The window is open to a view across the water. White is typing on a manual typewriter, and the only other objects are an ashtray and a nail keg. The keg, I don’t have to be told, is his wastebasket … White has everything he needs: a writing implement, a piece of paper, and a receptacle for all the sentences that didn’t come out the way he wanted them to.
I’ve seen similar photos of other writers at work at their typewriters: Ernest Hemingway, Ray Bradbury, George Plimpton, and, still at it in the same way today, Harlan Ellison. What these writers all have in common is simplicity: the rapport between the writer and the words on the page, and nothing else. There were no choices of fonts—you used what the typewriter came with—and if you needed to indicate italics, you underlined the words in question.
In contrast, word processors are wonders of technology. Computers and tablets allow us to easily change words, rearrange them, delete them, and highlight them, but a glance at the menus of Microsoft Word or LibreOffice shows how far the balance has tipped toward complexity.

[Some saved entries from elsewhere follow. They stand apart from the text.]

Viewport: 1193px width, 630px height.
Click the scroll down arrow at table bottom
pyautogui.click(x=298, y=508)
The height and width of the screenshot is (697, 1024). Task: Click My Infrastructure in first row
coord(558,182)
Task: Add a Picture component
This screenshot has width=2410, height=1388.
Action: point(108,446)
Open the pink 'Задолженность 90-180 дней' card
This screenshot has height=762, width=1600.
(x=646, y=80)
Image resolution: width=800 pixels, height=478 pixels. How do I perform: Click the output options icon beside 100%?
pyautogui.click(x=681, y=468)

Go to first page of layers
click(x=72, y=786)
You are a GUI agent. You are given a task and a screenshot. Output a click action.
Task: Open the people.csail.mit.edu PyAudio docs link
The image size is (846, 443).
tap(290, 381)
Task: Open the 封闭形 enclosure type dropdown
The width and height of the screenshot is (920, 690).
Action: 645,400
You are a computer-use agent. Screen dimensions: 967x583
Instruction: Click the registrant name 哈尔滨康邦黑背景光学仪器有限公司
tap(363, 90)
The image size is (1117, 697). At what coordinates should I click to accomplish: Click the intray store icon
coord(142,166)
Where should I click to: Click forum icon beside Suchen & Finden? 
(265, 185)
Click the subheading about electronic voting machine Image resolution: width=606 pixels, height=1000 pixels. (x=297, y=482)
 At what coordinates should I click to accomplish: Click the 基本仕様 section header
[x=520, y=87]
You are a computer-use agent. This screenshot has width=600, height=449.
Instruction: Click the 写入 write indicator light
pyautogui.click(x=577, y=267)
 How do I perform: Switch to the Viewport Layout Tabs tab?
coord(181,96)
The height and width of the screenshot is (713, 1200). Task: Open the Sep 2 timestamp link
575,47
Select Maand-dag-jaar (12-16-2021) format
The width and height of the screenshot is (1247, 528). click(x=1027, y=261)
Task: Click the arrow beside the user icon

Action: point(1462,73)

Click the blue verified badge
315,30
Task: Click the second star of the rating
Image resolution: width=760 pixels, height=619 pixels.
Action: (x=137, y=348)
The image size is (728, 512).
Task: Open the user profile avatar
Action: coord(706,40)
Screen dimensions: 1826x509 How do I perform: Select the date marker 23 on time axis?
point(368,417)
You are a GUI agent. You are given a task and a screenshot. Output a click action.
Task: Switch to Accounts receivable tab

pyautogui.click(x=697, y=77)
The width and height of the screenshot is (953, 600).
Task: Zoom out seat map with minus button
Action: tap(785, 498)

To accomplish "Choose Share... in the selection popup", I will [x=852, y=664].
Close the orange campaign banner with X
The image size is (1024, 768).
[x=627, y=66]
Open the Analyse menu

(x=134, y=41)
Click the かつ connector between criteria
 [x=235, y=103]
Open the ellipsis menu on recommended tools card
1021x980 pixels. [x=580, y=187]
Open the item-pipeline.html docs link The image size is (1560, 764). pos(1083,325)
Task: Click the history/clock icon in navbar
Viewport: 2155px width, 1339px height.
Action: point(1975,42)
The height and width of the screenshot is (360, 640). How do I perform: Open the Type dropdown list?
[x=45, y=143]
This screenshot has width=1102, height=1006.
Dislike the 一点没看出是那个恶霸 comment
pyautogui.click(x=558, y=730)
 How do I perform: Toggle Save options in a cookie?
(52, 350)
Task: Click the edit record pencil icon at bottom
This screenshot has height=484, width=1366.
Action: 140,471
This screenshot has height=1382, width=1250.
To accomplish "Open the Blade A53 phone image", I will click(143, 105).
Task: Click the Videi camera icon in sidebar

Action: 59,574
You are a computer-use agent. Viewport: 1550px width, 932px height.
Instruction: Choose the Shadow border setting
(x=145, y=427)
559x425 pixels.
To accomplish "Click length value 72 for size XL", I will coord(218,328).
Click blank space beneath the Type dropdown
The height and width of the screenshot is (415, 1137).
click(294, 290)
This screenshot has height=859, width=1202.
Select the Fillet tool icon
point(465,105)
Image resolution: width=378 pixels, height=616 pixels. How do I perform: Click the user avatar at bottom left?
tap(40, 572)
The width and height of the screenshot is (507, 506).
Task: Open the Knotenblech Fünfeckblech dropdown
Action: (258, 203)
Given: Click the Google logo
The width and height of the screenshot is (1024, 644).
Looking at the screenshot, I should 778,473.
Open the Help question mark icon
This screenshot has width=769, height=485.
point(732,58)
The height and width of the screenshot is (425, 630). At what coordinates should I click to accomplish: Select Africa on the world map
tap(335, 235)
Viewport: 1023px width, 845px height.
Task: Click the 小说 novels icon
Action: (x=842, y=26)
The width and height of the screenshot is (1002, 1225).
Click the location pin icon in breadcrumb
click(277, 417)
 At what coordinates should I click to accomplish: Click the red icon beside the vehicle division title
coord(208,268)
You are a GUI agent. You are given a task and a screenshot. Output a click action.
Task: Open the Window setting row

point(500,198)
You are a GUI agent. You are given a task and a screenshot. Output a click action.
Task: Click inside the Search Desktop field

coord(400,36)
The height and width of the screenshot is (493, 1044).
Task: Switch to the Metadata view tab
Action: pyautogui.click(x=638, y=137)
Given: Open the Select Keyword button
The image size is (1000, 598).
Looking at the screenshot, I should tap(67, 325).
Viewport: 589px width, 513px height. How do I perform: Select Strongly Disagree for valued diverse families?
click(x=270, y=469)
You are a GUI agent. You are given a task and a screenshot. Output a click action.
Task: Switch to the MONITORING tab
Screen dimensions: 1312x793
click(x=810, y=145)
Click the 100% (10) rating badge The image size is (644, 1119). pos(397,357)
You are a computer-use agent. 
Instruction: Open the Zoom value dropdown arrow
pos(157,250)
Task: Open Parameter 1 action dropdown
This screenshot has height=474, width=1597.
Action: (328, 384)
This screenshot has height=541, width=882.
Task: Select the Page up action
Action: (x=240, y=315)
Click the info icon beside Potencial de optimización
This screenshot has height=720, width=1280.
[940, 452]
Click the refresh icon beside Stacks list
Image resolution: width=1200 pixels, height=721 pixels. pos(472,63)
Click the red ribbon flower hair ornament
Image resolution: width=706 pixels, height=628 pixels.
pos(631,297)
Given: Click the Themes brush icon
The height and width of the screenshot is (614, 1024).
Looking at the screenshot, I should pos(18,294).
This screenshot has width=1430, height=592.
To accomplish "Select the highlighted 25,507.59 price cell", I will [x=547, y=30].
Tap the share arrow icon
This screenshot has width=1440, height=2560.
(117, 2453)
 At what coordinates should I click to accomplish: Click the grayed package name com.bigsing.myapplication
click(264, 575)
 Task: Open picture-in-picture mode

Although few of us would want to return to using a typewriter, it is possible to recapture some of the simplicity of the typewriter era—some of the intimacy between writer and word.
This is where Markdown comes in. Markdown is a simple markup language that allows the writer to use a plain-text editor, similar to a sheet of paper in a typewriter, yet still be able to add attributes such as italic, bold, heading level, footnotes, even rudimentary tables.
Because I’ve always preferred text editors to word processors, Markdown, and its advanced extension, MultiMarkdown, proved to be marvellous for my writing, so I decided to write a guide to using them for others who may not be as dedicated to picking things out of technical manuals. The result was Markdown for Writers available in Kindle format at Amazon.com and in ePub format at Smashwords, Kobobooks, and, soon, in the Apple iBookstore.
Of course I used Markdown and MultiMarkdown to write the guide, and it includes a chapter on using Sigil with Markdown exports to HTML to create an ebook.
I can’t promise the boat-house simplicity of E.B. White and his typewriter, but I can say that Markdown, and by extension, MultiMarkdown, have strongly influenced the way I write. They fit my writing aesthetics like quality leather driving gloves.